Fajarnews.co,KUTAI KARTANEGARA — Pemerintah Kabupaten Kutai Kartanegara memastikan Pajak Bumi dan Bangunan (PBB) tidak dikenakan kepada warga kurang mampu. Kebijakan ini ditegaskan langsung oleh Bupati Kukar, Aulia Rahman Basri.
Penegasan tersebut disampaikan Aulia setelah mengikuti Rapat Koordinasi Pendapatan Daerah di Kantor Badan Pendapatan Daerah (Bapenda) Kukar, Jumat (16/01/2026). Menurutnya, kebijakan ini bertujuan melindungi masyarakat berpenghasilan rendah di tengah upaya peningkatan pendapatan daerah.
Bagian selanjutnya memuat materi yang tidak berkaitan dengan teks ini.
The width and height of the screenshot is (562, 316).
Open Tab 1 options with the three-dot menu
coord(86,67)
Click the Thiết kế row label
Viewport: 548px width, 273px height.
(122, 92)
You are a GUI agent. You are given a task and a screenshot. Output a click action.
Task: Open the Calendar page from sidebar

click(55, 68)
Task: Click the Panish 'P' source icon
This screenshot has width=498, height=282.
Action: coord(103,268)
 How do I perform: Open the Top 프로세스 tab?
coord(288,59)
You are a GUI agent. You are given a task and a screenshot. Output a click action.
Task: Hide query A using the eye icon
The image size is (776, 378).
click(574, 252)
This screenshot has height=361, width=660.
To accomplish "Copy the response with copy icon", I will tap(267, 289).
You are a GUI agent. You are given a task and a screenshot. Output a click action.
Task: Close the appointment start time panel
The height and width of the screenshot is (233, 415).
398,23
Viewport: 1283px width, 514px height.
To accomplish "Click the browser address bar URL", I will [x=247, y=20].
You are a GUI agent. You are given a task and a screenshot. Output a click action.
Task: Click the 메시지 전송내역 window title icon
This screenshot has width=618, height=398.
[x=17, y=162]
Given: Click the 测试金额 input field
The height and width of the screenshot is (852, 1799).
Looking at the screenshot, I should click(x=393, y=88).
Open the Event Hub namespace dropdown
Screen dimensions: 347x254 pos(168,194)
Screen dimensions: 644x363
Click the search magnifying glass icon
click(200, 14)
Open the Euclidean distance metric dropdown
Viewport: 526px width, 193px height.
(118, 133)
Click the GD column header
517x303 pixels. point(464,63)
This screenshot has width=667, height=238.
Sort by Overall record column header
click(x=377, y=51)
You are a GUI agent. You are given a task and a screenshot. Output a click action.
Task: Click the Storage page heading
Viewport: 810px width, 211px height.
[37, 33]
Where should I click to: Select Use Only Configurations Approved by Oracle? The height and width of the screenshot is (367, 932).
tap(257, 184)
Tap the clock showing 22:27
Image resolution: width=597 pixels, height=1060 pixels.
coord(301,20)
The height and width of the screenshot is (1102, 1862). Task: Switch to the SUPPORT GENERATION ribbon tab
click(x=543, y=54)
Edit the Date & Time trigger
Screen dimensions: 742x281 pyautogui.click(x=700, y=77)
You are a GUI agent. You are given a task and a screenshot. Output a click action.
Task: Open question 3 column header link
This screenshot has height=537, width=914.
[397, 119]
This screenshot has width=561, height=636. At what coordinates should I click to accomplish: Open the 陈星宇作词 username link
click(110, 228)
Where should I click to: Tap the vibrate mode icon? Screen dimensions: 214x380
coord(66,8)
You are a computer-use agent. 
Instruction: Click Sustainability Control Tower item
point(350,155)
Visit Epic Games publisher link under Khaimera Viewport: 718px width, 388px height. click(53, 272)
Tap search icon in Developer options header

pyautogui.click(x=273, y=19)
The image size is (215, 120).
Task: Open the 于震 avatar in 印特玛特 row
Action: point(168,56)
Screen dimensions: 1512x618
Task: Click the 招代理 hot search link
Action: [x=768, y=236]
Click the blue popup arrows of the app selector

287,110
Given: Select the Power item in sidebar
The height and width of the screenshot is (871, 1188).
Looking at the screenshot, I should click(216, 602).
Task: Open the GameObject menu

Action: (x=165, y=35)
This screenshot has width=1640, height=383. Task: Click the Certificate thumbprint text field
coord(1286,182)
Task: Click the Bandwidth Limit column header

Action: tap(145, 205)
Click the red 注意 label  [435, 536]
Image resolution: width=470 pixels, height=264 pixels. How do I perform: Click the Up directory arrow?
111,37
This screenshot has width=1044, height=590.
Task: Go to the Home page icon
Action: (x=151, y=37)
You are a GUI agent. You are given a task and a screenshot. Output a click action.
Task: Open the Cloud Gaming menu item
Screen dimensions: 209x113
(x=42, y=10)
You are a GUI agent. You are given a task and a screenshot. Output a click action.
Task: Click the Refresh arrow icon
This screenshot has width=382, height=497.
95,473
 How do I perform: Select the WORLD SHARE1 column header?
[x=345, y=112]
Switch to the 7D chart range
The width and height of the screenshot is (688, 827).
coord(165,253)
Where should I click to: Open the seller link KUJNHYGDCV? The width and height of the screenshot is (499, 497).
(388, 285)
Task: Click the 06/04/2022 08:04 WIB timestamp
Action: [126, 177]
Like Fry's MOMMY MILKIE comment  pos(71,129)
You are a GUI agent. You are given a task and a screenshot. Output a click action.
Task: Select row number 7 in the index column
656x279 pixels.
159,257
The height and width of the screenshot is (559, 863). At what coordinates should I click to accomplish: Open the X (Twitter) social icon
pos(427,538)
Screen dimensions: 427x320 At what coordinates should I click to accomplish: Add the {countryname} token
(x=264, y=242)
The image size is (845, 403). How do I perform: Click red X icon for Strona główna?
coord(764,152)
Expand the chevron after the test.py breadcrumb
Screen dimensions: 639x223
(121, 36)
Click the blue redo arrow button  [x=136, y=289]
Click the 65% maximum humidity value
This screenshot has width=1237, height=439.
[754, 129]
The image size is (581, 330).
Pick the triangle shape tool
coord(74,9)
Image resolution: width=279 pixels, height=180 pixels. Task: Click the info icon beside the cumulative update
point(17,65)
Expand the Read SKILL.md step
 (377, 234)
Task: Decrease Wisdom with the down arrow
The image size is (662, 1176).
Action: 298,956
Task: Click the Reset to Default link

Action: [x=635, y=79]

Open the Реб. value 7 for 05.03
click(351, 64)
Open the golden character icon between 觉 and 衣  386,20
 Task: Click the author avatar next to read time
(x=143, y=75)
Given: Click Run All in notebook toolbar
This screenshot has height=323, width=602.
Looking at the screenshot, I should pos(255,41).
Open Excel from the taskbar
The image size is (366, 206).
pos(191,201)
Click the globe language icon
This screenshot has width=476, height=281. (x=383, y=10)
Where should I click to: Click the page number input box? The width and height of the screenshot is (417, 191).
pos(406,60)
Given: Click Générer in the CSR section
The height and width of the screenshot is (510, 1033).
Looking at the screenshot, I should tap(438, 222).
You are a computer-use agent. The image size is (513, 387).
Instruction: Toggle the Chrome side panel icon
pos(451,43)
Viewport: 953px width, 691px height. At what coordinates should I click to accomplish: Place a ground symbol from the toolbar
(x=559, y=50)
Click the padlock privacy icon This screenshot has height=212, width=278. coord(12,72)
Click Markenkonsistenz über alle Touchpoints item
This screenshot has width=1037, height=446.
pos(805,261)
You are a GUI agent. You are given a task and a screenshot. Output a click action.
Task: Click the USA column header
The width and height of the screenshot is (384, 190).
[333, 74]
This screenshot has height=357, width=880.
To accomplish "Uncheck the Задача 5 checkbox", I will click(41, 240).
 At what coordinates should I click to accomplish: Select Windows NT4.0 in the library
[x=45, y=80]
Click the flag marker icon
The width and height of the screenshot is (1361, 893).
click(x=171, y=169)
Aulia menjelaskan, pembebasan PBB diberikan kepada masyarakat yang masuk kelompok desil satu hingga desil tiga atau kategori prasejahtera. Kelompok ini dinilai perlu dilindungi agar tidak terbebani kewajiban pajak.
“Untuk masyarakat prasejahtera, PBB kita bebaskan. Pajak hanya diberlakukan bagi warga yang secara ekonomi memang mampu,” tegasnya.
Bupati juga meluruskan kabar soal kenaikan tarif PBB. Hingga saat ini, kata dia, Pemerintah Kabupaten Kukar belum menetapkan kenaikan tarif dan tetap menjaga kebijakan pajak agar tidak memberatkan masyarakat.
Di sisi lain, Pemkab Kukar menargetkan Pendapatan Asli Daerah (PAD) tahun 2026 sebesar Rp1,97 triliun. Meski target pendapatan meningkat, Aulia menegaskan pemerintah daerah tidak akan mengejarnya dengan membebani masyarakat kecil.
Pemerintah daerah, lanjutnya, akan mengoptimalkan sumber pendapatan lain yang dinilai potensial, sambil tetap menjaga prinsip keadilan dan perlindungan sosial bagi warga kurang mampu.